Students are disappointed by the seeming lack of nuance in many people’s reactions, saying, “in order to be pro-Israel in this moment you have to be ignoring history.” One participant discussed the particular complexities of being Jewish, and growing up in a Zionist family, saying that becoming pro-Palestine “took unlearning on my part.”

The student pointed out that there can be a lot of antisemitism within the pro-Palestine movement, especially on social media, where they have noticed that people tend to repost quippy graphics that contain antisemitic dog whistles without realizing, and without looking into the creator of the post. The student asserted that the protests now are simply about an ending to the killing, and conversations surrounding political solutions cannot happen until then.

Action News van on BMC’s campus — Image by Bi-Co News EIC Helen Ehrlich

Soon after students situated themselves in the hallway, members of the press from Action News 6 ABC, as well as CBS, arrived on the scene. Students got the impression that this new addition to the situation posed a more palpable discomfort to members of administration. “This is a P.R. nightmare for them,” says MK, a Jewish senior student at Bryn Mawr involved with SJP. Within the next few hours, President Cassidy and Dean Burrell-McRae offered a 5 PM meeting to student organizers at 5pm. An anonymous attendee said, “She was like, ‘Oh, I’m actually not busy anymore today, and I just haven’t gotten any of the emails you’ve sent. I don’t know why, like, my secretary hasn’t been showing them to me.'”

The meeting between SJP organizers, President Cassidy, and Dean Burrell-McRae lasted approximately an hour and forty-five minutes. Upon exiting the office and regrouping with other students in the hallways, M.K. and K.A., a Palestinian student involved with SJP, began to give a rendition of the administration members’ responses.

“Basically, they told us, ‘you’re undermining our authority’…They said we shouldn’t demand anything because it sounds like we’re yelling at them,” M.K. said. “They insisted on policing our tone … I’m not surprised by their response.
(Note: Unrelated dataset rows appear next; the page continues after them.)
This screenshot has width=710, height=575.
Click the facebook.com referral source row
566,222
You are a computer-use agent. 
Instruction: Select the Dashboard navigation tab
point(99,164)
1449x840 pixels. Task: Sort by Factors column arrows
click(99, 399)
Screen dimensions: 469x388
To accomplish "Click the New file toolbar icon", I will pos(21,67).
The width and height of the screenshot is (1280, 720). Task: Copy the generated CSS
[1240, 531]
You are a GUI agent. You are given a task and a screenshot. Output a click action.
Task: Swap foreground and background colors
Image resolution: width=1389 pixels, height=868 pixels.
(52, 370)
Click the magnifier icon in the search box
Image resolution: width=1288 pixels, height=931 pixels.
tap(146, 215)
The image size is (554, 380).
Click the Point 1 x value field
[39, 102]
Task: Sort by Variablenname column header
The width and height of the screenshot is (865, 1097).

This is very similar to the rhetoric around the strike in my freshman year, about language being aggressive.” (M.K. refers here to the student strike of 2020, held for BIPOC justice.)

Photo by Bi-Co News photographer Harrison West

According to M.K. and K.A., both the President and Dean remained uncommitted to any action regarding the demands given by SJP, including especially divestment from Israeli institutions and corporations. “The administration wants it to be an education issue. Their objective is protecting future students. They have no interest in divestment of any form.”

The administration’s rhetoric right now is apparently centered on ensuring education for future students. During the meeting, they cited financial aid as one of the aspects of a Bryn Mawr experience that would not be possible without the money they make from their current investments.

“I think the current situation is not complex, but the ultimate solution to the Israel Palestine conflict will be.”

An anonymous protesting student

MK continued, “They care about money more than anything else … They’re good at fake listening. They did nothing but shoot us down with, ‘we see you, we hear you.’”

“It’s like we’re speaking a different language,” adds KA. “I mean, I talked to Cassidy and it’s literally like … we can’t understand each other.”

In a nutshell, it seems the meeting did not yield much progress beyond administrative attempts to quell use of the “From the River to the Sea” slogan, and offers of educational programming at the college, including speaker series on the history of the slogan, and “culture nights” celebrating Palestinian heritage. Students remain unsatisfied by this response, and frustrated by the apparent futility of trying to engage with a closed-off authority figure: “As students we don’t have many links to power,” MK said. “I mean, John Fetterman [responded to an email of mine] saying he loves Israel. So this is one of my only ways to access authority … We’re gonna keep demanding a ceasefire. We’re gonna insist on having humanity in this situation, which is lacking [from the college].”